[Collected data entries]
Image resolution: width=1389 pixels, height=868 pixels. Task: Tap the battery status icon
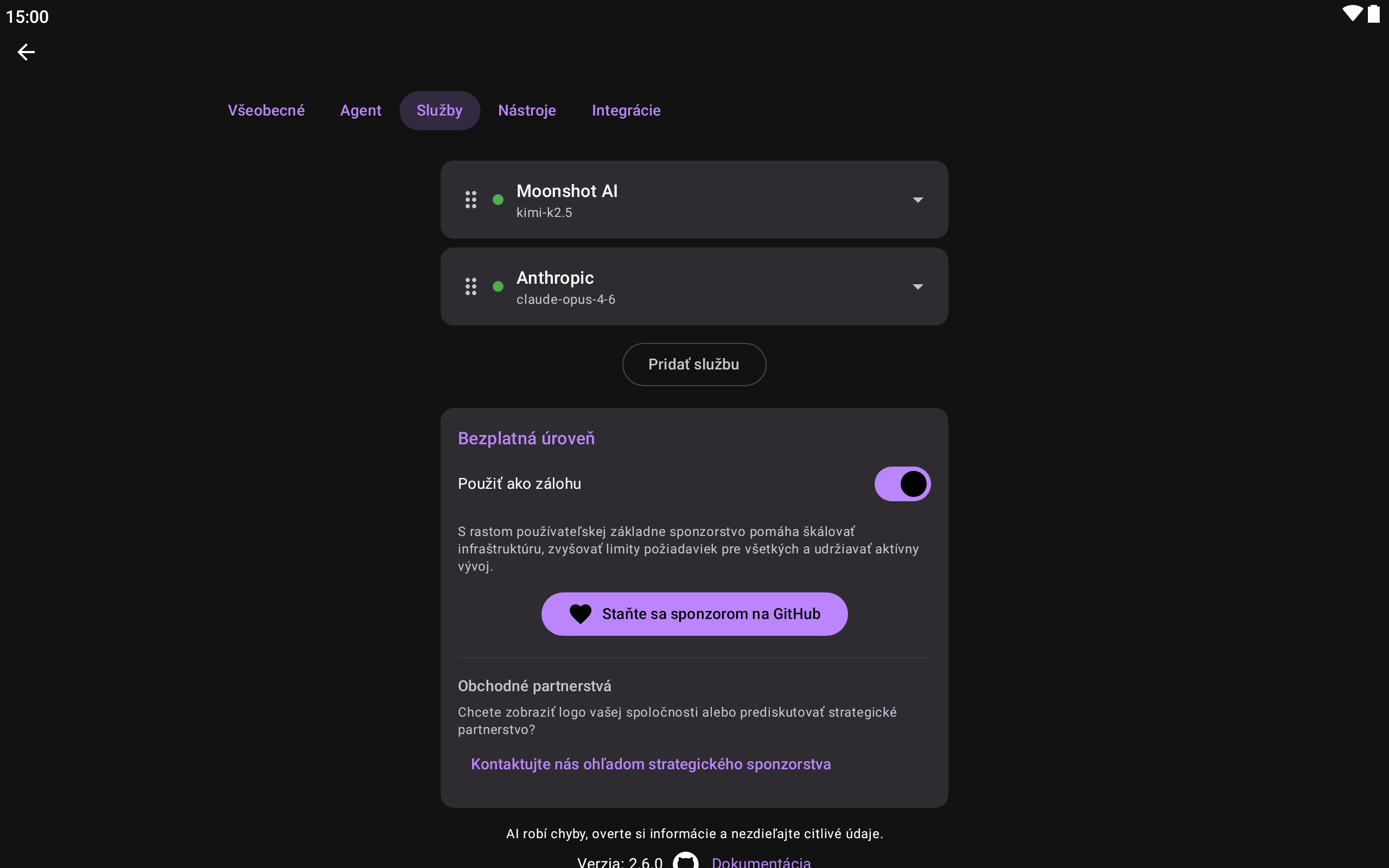[1373, 14]
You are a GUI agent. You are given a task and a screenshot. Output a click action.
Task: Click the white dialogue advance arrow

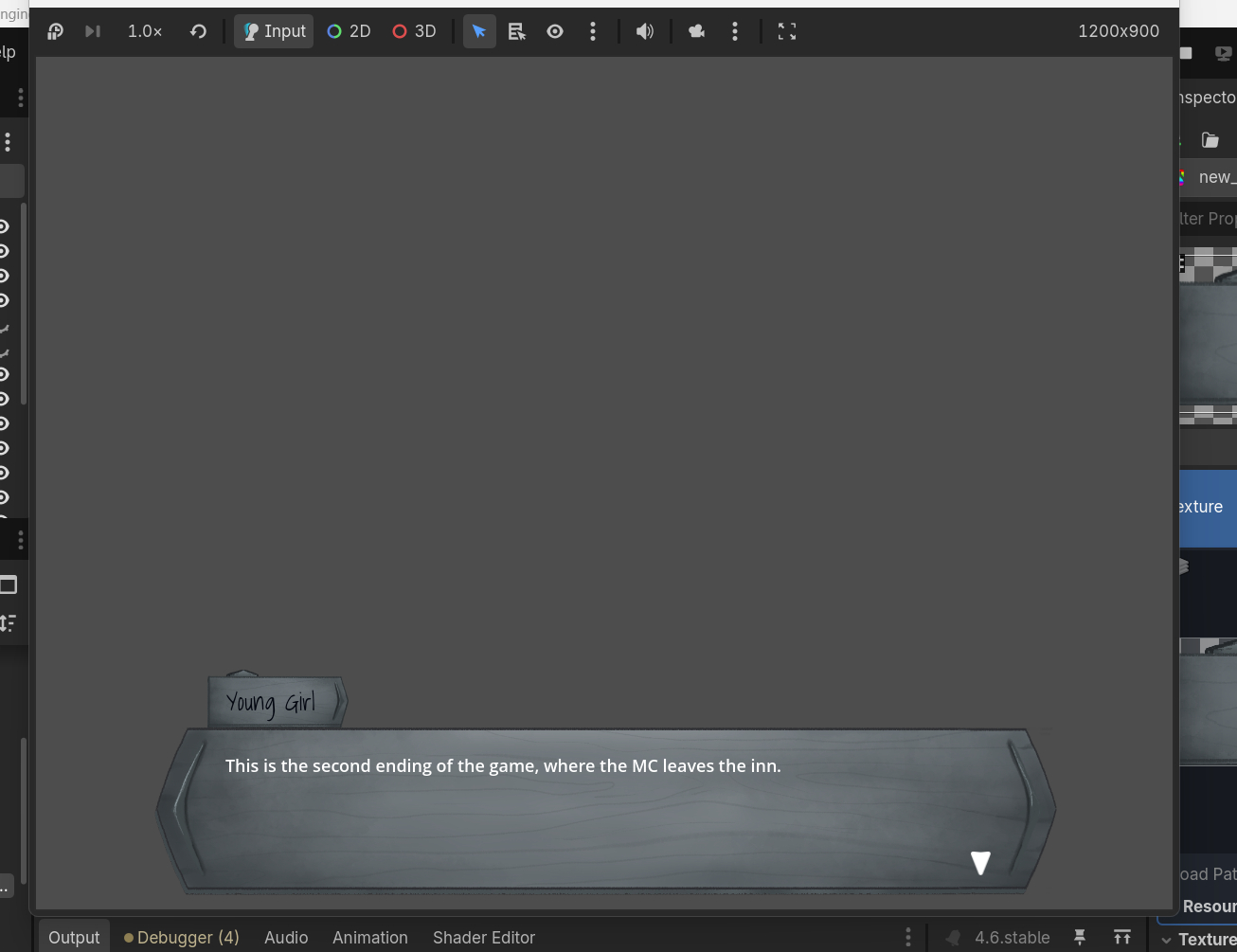pyautogui.click(x=980, y=862)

[Work instruction] Exactly as written, reproduce the lines from the one containing "You are a GUI" through the last line of the entries above, and leave every picture out.

[Result of this exercise]
You are a GUI agent. You are given a task and a screenshot. Output a click action.
Task: Click the white dialogue advance arrow

pyautogui.click(x=980, y=862)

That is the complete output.